• **Task requirements**
Nothing but the pictures should go missing; return all the entries below exactly.

• **Data**
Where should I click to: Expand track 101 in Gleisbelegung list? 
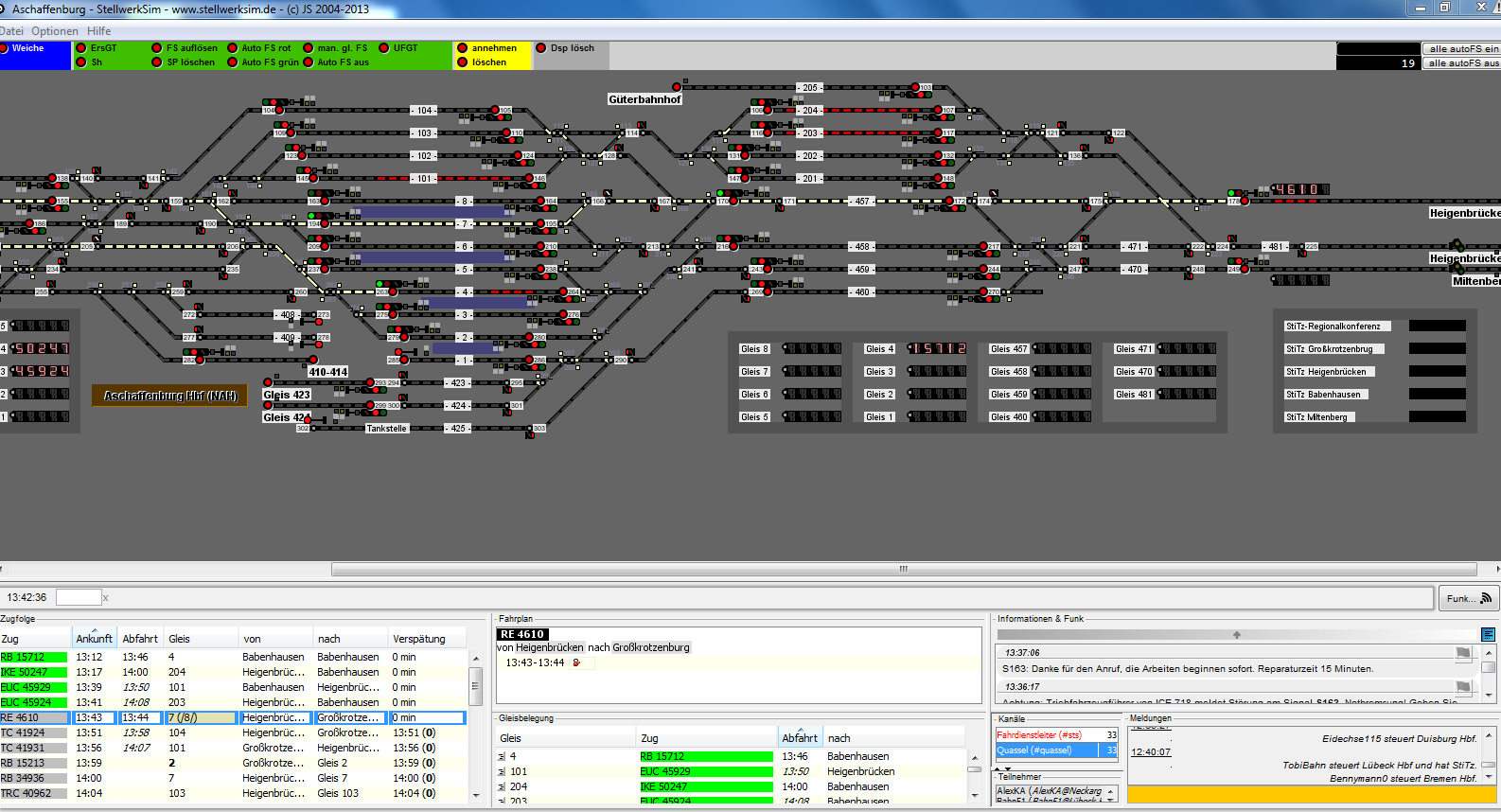[x=502, y=772]
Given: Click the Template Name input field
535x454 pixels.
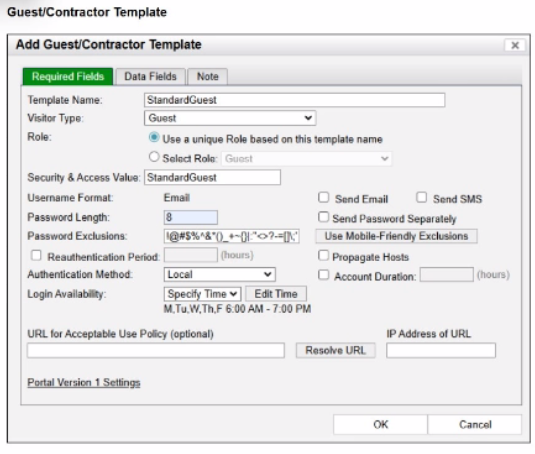Looking at the screenshot, I should [294, 100].
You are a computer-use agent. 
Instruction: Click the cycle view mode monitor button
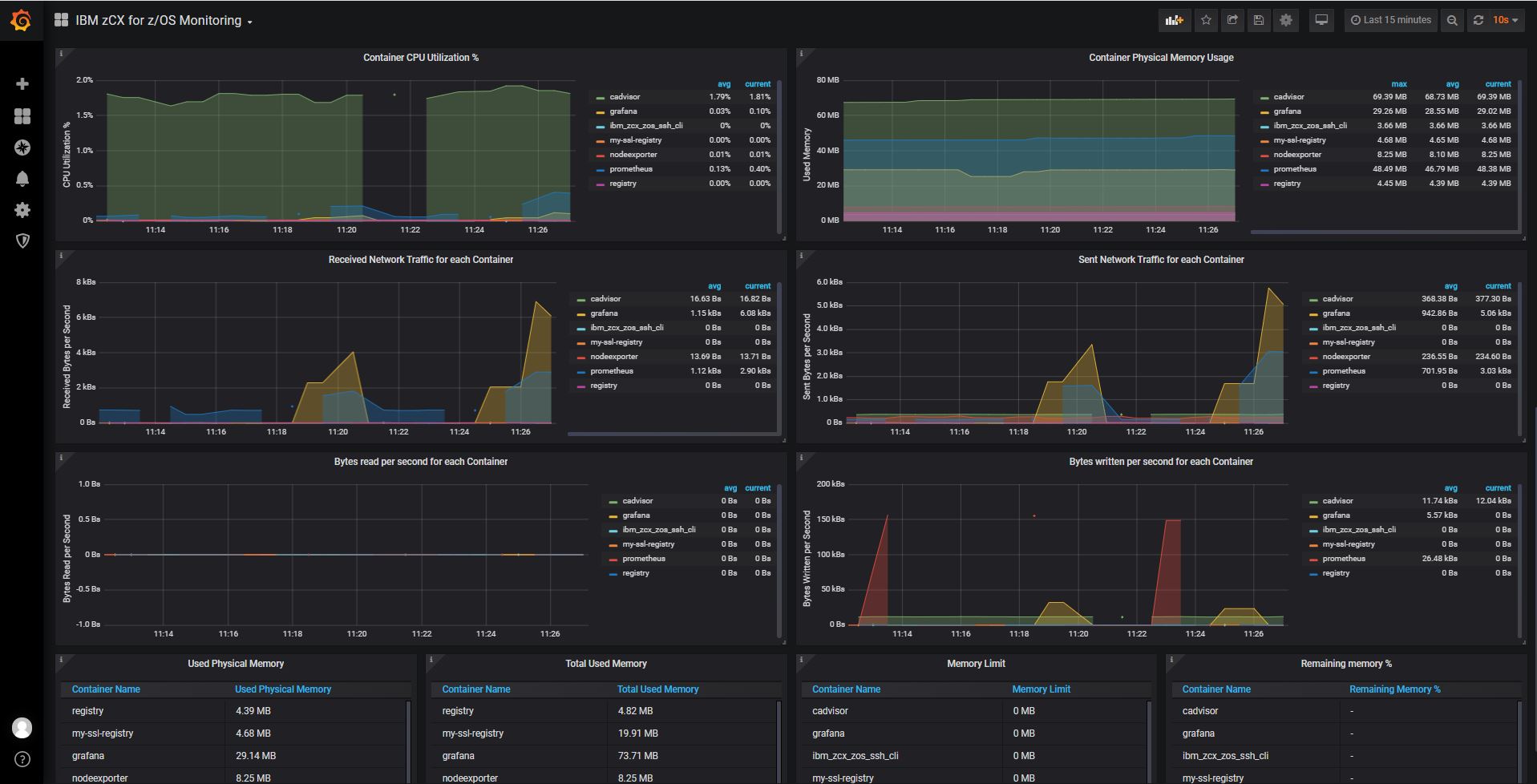pos(1321,21)
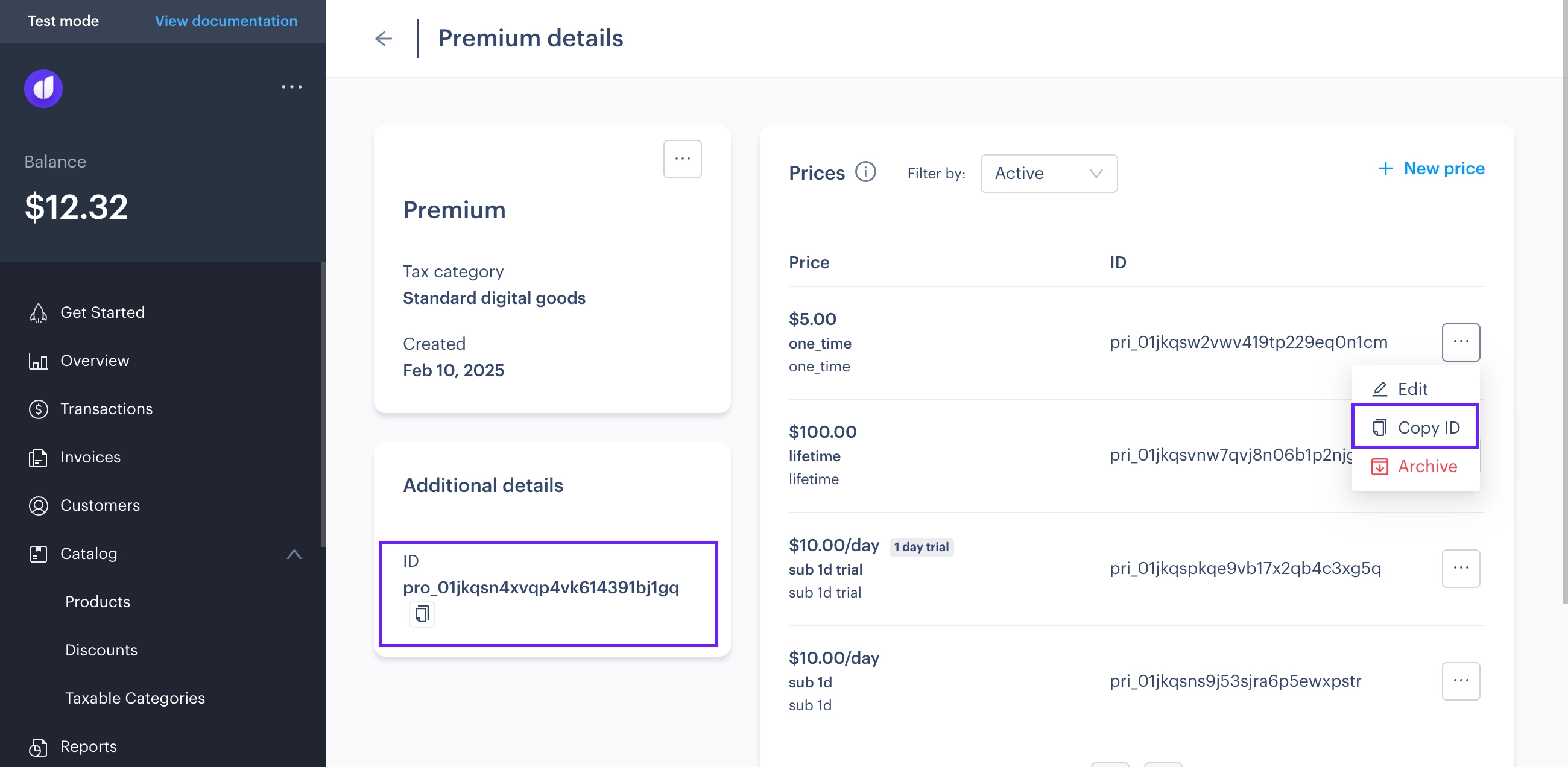Select the Get Started rocket icon
Image resolution: width=1568 pixels, height=767 pixels.
38,312
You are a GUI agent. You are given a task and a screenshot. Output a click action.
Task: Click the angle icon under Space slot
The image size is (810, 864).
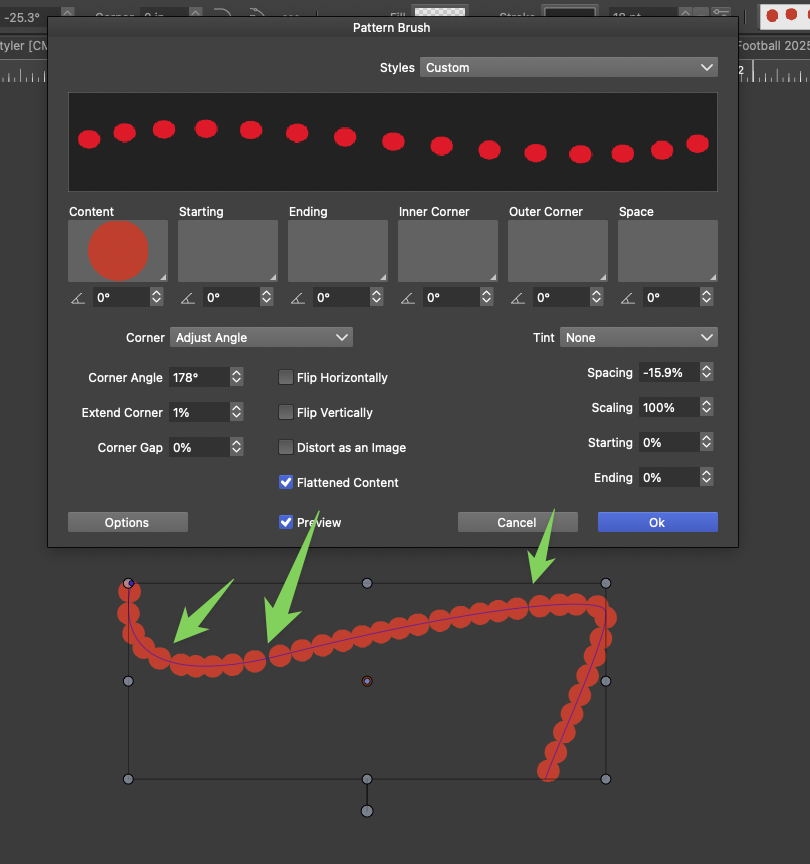coord(628,298)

• **Written solution**
Where should I click to: Expand track 101 in Gleisbelegung list? 
[x=502, y=772]
Given: Click the Template Name input field
535x454 pixels.
Looking at the screenshot, I should [294, 100].
You are a computer-use agent. 
Instruction: Click the cycle view mode monitor button
pos(1321,21)
Select the Get Started rocket icon
Image resolution: width=1568 pixels, height=767 pixels.
38,312
You are a GUI agent. You are given a task and a screenshot. Output a click action.
Task: Click the angle icon under Space slot
The image size is (810, 864).
coord(628,298)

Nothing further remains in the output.